I hung up the call before she continued and set it on the table upside down.

“I hope you pay her a lot,” Loretta said, wiping her mouth after a huge bite of her burger.

“Of course I do, but why?” Working for the Kensington family and my office was a position of respect in the city. We only hired the best.

“Because you’re a real asshole sometimes,” she said and then took another ridiculously large bite.

I lifted my knife from the table and cut mine in half. “You throw around hundreds of insults for a woman with blue hair and piercings,” I shot back.

It wasn’t in my foray to insult a woman, but Loretta just pulled them out of me.

Rather than get offended, she laughed and used her napkin to cover up her mouth, which was still full of food.

“I like you,” she said before regaining her composure.

The woman was absolutely crazy.

“You enjoy the fact that I insulted you?” Maybe she was one of those people who wanted an abusive boyfriend.

She shook her head. “No, I like how you keep proving me right about the asshole thing.”

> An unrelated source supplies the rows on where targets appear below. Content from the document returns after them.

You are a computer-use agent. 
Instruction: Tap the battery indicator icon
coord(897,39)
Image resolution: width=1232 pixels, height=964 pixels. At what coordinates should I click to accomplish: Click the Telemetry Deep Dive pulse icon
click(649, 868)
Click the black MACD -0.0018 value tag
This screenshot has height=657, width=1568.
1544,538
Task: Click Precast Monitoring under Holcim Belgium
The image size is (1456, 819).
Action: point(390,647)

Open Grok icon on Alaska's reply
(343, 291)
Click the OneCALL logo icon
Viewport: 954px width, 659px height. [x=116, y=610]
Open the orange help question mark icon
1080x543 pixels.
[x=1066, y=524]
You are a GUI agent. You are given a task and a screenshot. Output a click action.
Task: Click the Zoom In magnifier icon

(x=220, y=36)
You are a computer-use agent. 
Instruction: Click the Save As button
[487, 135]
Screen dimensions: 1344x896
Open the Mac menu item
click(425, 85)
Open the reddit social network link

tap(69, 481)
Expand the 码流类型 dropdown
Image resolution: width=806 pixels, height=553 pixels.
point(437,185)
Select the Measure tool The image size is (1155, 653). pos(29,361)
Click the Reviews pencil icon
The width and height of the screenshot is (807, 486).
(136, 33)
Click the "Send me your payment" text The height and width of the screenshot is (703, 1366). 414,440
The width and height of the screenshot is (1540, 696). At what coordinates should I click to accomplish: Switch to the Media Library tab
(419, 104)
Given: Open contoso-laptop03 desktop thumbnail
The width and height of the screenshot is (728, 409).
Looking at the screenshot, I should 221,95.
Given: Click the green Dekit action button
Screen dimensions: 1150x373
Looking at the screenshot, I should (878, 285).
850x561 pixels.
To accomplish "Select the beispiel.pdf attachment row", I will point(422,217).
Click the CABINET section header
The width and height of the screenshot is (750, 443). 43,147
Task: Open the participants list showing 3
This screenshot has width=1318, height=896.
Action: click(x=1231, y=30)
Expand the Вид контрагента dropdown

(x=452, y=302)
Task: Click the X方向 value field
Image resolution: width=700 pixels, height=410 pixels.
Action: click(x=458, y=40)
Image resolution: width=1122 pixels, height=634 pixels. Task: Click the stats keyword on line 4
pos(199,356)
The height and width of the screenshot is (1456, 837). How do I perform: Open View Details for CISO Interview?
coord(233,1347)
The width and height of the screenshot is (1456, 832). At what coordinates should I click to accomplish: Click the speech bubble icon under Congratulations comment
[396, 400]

Maybe she’d been dropped on her head as a child.

My phone vibrated against the table and Loretta’s eyebrow popped up as she waited for me to answer and tell Roxie off again. She wanted more ammunition for her asshole claim. Except Roxie’s number wasn’t highlighted.

Pitero’s name flash across the screen. Thankfully, I’d programmed in his number after he contacted Roxie the first time. I never liked to be surprised when someone called. Except that didn’t answer how he found my personal number in the first place?

I turned the phone off, completely irritated with the interruptions of our evening, and went back to my burger. Loretta finished half of hers and by the time I reached a quarter left, she’d been drumming her fingers on the table for five minutes. Chewing wasn’t high on her priority list.

“What is your problem?” I asked, finally letting the irritation get the better of me.

She jerked her head up and furrowed her brow. “How can you eat so slow? We got things to do.”